Microarray analysis for genes associated with angiogenesis in diabetic OLETF keratocytes.

The purpose of this study was to identify the differences in angiogenesis gene expression between normal and diabetic keratocytes stimulated with interleukin-1α (IL-1α) and tumor necrosis factor-α (TNF-α). Primarily cultured normal and diabetic keratocytes were treated with 20 ng/mL of IL-1a and TNF-α for 6 hr. cDNA was hybridized to an oligonucleotide microarray. Microarray analysis was used to identify differentially expressed genes that were further evaluated by real-time polymerase chain reaction (RT-PCR). Diabetes keratocytes overexpressed vital components of angiogenesis including Agtr1, and under-expressed components related to the blood vessel maturation, including Dcn. Cytokine-treated diabetic keratocytes differentially expressed components of angiogenesis. OLETF keratocytes after treatment with IL-1α and TNF-α showed the newly expressed 15 and 14 genes, respectively. Newly and commonly under-expressed five genes followed by treatment with both IL-1α and TNF-α were also evident. RT-PCR showed results similar to the microarray results. Agtr1 and Itga1 showed an increased expression in diabetic keratocytes compared with normal corneal keratocytes, especially after TNF-α treatment. Il6 appeared strong expression after interleukin-1α treatment, but showed down expression after TNF-α treatment. Further studies to analyze and confirm the significance of the identified angiogenetic genes of diabetes are needed.

INTRODUCTION

Angiogenesis is essential for many physiological processes including wound healing, cell regeneration, tissue growth and development, and embryonic development, and plays a very important role in the development of proliferative diabetic retinopathy, a serious complication of diabetes (1-3). Angiogenesis or the formation of new blood vessels from existing vessels has recently been widely studied; it has been found that various types of cytokines and growth factors, particularly vascular endothelial growth factor (VEGF), are involved in angiogenesis (4, 5).
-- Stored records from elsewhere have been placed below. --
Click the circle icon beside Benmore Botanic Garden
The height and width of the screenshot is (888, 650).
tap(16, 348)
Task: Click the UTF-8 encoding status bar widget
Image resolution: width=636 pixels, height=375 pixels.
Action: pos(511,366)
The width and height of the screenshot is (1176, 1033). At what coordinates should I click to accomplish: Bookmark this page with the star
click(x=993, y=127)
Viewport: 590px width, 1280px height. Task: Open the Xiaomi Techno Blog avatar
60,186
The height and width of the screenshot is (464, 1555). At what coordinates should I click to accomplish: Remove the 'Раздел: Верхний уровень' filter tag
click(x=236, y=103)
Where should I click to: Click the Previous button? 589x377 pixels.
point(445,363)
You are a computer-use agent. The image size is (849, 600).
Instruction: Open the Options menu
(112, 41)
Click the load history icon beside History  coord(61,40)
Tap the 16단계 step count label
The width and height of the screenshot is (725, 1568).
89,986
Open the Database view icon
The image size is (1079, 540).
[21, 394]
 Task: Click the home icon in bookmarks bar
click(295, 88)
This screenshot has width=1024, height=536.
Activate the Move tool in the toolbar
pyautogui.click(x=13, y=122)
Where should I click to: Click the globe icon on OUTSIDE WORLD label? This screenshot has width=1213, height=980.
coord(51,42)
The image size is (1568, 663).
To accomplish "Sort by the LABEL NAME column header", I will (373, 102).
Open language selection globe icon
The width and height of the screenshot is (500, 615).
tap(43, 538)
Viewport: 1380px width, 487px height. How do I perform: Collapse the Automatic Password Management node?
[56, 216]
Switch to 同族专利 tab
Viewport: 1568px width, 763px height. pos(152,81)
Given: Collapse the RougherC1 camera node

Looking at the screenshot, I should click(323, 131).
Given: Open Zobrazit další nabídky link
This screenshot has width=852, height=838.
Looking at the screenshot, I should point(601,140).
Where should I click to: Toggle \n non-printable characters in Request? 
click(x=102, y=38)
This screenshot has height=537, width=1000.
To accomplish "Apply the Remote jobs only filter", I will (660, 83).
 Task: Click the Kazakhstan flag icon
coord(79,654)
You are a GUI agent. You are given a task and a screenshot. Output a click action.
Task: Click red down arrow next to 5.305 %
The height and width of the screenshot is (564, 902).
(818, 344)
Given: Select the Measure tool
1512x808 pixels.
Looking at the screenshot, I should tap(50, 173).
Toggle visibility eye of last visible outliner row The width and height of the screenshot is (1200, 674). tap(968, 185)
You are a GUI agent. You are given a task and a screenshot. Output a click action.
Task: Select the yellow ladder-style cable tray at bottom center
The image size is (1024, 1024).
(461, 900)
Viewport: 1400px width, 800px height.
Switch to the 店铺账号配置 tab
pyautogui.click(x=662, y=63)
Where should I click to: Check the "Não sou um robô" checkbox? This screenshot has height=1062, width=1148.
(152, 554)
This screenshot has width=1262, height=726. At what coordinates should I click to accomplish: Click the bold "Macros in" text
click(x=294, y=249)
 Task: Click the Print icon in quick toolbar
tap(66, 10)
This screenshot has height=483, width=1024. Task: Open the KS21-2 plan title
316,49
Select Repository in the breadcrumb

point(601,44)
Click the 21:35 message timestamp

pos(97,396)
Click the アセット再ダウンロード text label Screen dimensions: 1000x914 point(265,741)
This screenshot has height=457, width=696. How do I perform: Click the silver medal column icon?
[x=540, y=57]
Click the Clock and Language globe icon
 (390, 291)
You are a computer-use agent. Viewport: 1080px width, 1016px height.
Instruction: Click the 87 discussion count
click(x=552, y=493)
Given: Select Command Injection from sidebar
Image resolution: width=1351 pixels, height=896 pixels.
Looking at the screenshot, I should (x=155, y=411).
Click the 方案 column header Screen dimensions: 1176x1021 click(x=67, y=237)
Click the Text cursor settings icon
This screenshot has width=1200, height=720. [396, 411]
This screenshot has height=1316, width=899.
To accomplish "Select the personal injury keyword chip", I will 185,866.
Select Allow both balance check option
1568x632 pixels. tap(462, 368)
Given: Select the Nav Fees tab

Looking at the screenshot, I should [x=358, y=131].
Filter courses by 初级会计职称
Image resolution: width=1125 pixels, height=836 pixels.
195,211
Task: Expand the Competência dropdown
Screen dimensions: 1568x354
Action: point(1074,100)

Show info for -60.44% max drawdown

It has been observed that retinal capillary closure and retinal ischemia can result in spread of angiogenic factors such as VEGF into the ischemic retina, leading to the formation of abnormal blood vessels (6-8). The mechanism of angiogenesis is similar in both corneal and retinal tissues. It has been reported that the VEGF is also involved in the angiogenesis of the cornea (9, 10). Therefore, it is very important to identify the factors associated with the angiogenesis, and also studies of genes related to angiogenesis are expected to be very useful in the treatment of corneal neovascular diseases.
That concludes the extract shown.